## Begin Excerpt to read

Nowadays, the entire process of opting and availing of online loans is to go 100% digital. To meet the consumer’s needs, all financial institutions have used many different methods. One such is the use of touchless personal loans apps in India. With Fullerton India’s Loan application, borrowers can easily avail these loans online. So, let’s understand the eligibility criteria and the tips to enhance approval on personal loans. 

Eligibility Criteria For Availing Personal Loans 

All borrowers must first check the eligibility criteria before availing of personal loans. These eligibility criteria are listed below. 

  • Resident

To avail of a personal loan, the borrower must be a resident citizen of India. 

  • Age Limit 

Only individuals between the age of 21-60 years can avail of the loan. 

  • Monthly Salary 

Monthly salaries are applicable for only salaried individuals who avail of the personal loan. For individuals residing in Mumbai or Delhi, the amount is ₹25000 whereas, for salaried individuals residing in other parts of the country, the monthly income must be ₹20,000.

## End Excerpt to read
## Begin Information provided

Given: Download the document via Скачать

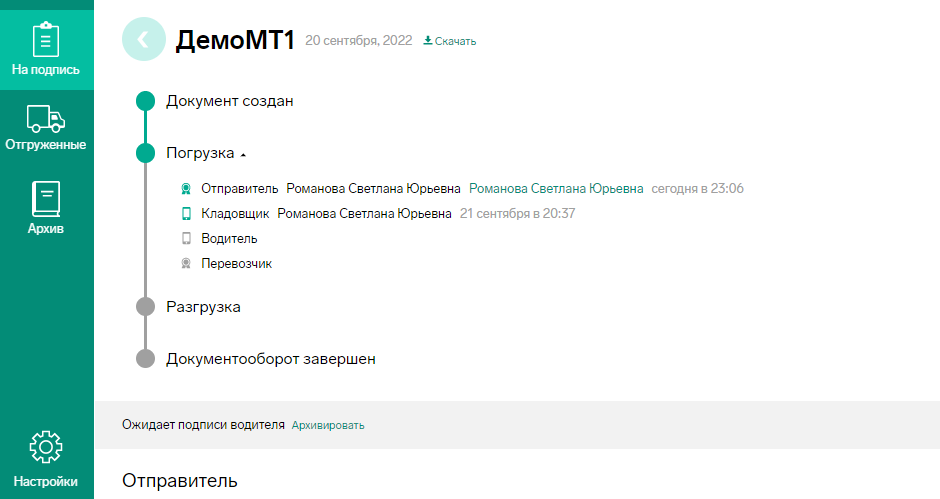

## End Information provided

Required task A → Please copy out the personal loan text above from "Eligibility Criteria For" to "of the loan.".
Required task B →
Answer these questions about the personal loan text above, one per line:
(i) Whose loan application does it name as a way to get these loans online?
(ii) What age range must a borrower fall within?
(iii) What monthly income is required of salaried individuals living outside Mumbai or Delhi?

Full answer A →
Eligibility Criteria For Availing Personal Loans 

All borrowers must first check the eligibility criteria before availing of personal loans. These eligibility criteria are listed below. 

  • Resident

To avail of a personal loan, the borrower must be a resident citizen of India. 

  • Age Limit 

Only individuals between the age of 21-60 years can avail of the loan.

Full answer B →
(i) Fullerton India's
(ii) 21 to 60 years
(iii) ₹20,000